Exercise brief: Scan the data below and work out how many of its lines contain the word "Viewport". Give only that number.

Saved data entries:
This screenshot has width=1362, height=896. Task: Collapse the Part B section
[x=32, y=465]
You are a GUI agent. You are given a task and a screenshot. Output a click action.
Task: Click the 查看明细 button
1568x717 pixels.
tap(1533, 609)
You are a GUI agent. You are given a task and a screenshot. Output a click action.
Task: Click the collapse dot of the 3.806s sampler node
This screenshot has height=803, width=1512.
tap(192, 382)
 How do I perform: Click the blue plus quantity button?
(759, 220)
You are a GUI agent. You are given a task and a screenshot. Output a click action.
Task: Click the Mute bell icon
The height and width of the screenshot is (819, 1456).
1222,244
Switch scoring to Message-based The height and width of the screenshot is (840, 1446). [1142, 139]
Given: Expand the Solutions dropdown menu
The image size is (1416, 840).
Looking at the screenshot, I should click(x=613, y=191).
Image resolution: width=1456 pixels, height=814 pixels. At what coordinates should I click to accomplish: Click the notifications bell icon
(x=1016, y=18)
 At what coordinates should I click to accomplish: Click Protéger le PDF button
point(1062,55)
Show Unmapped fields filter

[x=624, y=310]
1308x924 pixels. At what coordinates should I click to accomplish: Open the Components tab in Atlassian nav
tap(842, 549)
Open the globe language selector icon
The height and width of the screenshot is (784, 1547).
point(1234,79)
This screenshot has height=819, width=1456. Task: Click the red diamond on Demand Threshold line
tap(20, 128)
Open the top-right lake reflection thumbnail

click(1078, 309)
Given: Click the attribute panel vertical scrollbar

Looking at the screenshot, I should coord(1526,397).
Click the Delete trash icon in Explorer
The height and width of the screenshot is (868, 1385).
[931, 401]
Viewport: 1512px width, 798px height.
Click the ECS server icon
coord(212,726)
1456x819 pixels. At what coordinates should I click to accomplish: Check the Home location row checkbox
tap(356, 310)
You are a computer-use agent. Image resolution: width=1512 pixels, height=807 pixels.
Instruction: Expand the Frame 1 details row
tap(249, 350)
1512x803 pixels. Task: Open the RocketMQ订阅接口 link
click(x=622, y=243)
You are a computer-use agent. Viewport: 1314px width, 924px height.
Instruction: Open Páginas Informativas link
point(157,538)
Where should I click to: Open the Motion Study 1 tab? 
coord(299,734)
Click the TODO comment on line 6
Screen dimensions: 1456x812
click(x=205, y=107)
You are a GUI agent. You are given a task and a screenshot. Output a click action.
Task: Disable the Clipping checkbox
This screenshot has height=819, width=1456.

Answer to the problem: 2